These were my fishing reels from the early 80s, though I did have a Swedish-made C4 that I later sold. Do these reels have any value, other than as fishing tools?




At the lime I was impressed at the durable, quality construction of the Penns & also that they were easy to strip down. Only one ball bearing, yet they were built like a watch. There was a local tackle store where you could buy spare parts, screws bail wires & bail springs.

Using Williams silver spinners with the tripple-gang hook replaced by a store bought fly. Sometimes I used tiny Italian spinners with the tripple hooks removed. Always 4lb Trilene with a micro ball-bearing swivel.
The store-bought flies were Turrall's from Sri Lanka or Kenya, tied most likely by 10yr. old girls. As a school teacher, this did not agree with me. I had to learn how to tie these damn flies.

So this is how, through the back door, I stumbled onto fly fishing & fell down a rabbit hole. I first learned to tie these flies for my ultra light spinners. Then I had a local guy build me a spin/fly rod out of an 8' 5WT HMG blank. I received a Pflueger reel from my wife. Soon casting lessons followed, then joining fly fishing organizations, fly-tying clubs, demos at sport shows, etc...

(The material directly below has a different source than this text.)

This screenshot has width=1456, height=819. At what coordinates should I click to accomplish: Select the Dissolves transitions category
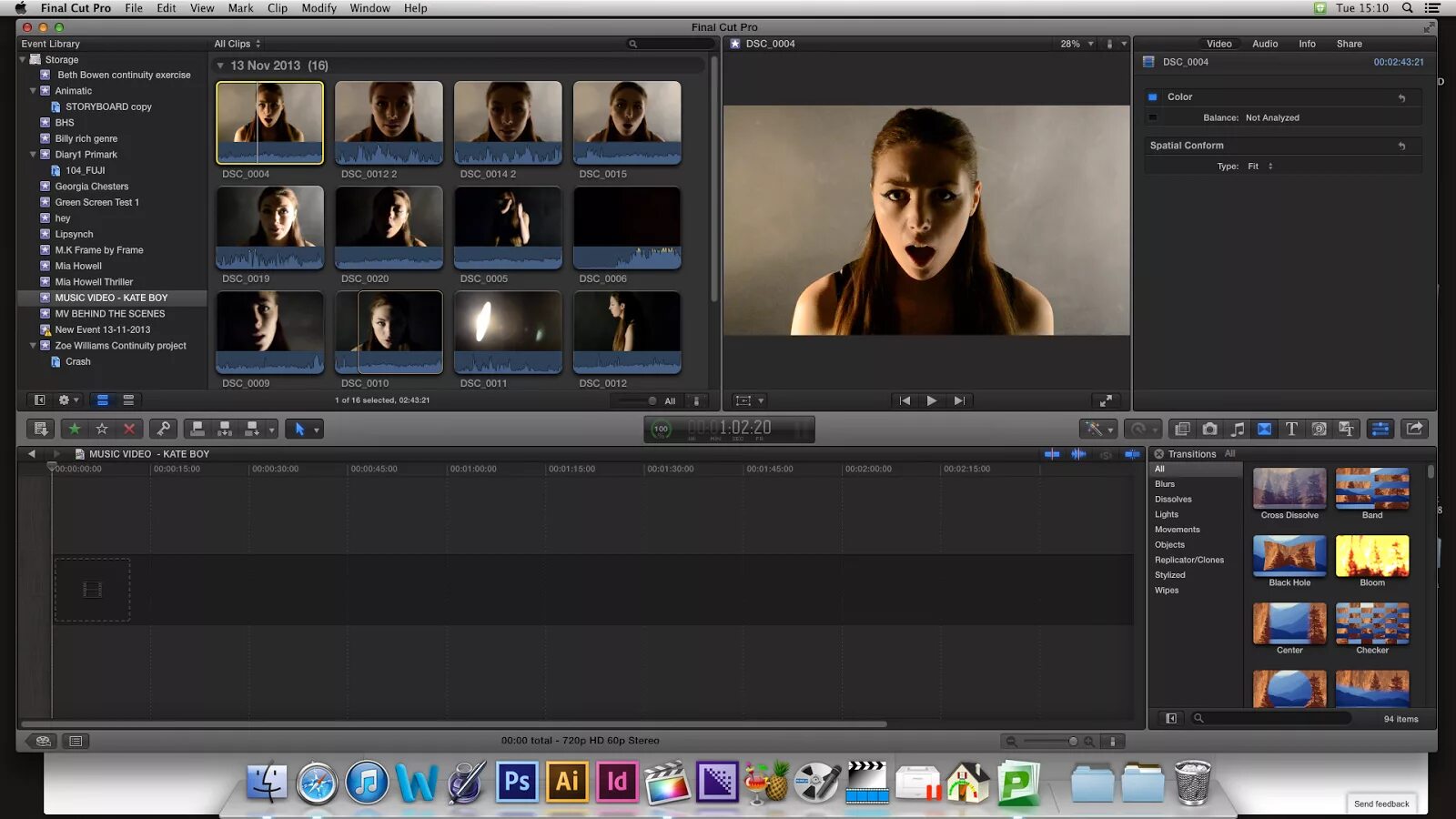(1173, 500)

I was well hooked & down a deeper rabbit hole. My first love is still fly tying.
But, I haven't used a spinning rod since the mid 80s, or a casting rod since the mid 60s.

My present trout club is strictly fly except for the very young or the very old. So, it seems that I will at some point start spinning for trout & pan fish again. Are there sources today for 6-7'fiberglass spinning sticks (I don't mean Fleabay)?


Last edited by blueprof on 24 Jun 2020, 23:56, edited 1 time in total.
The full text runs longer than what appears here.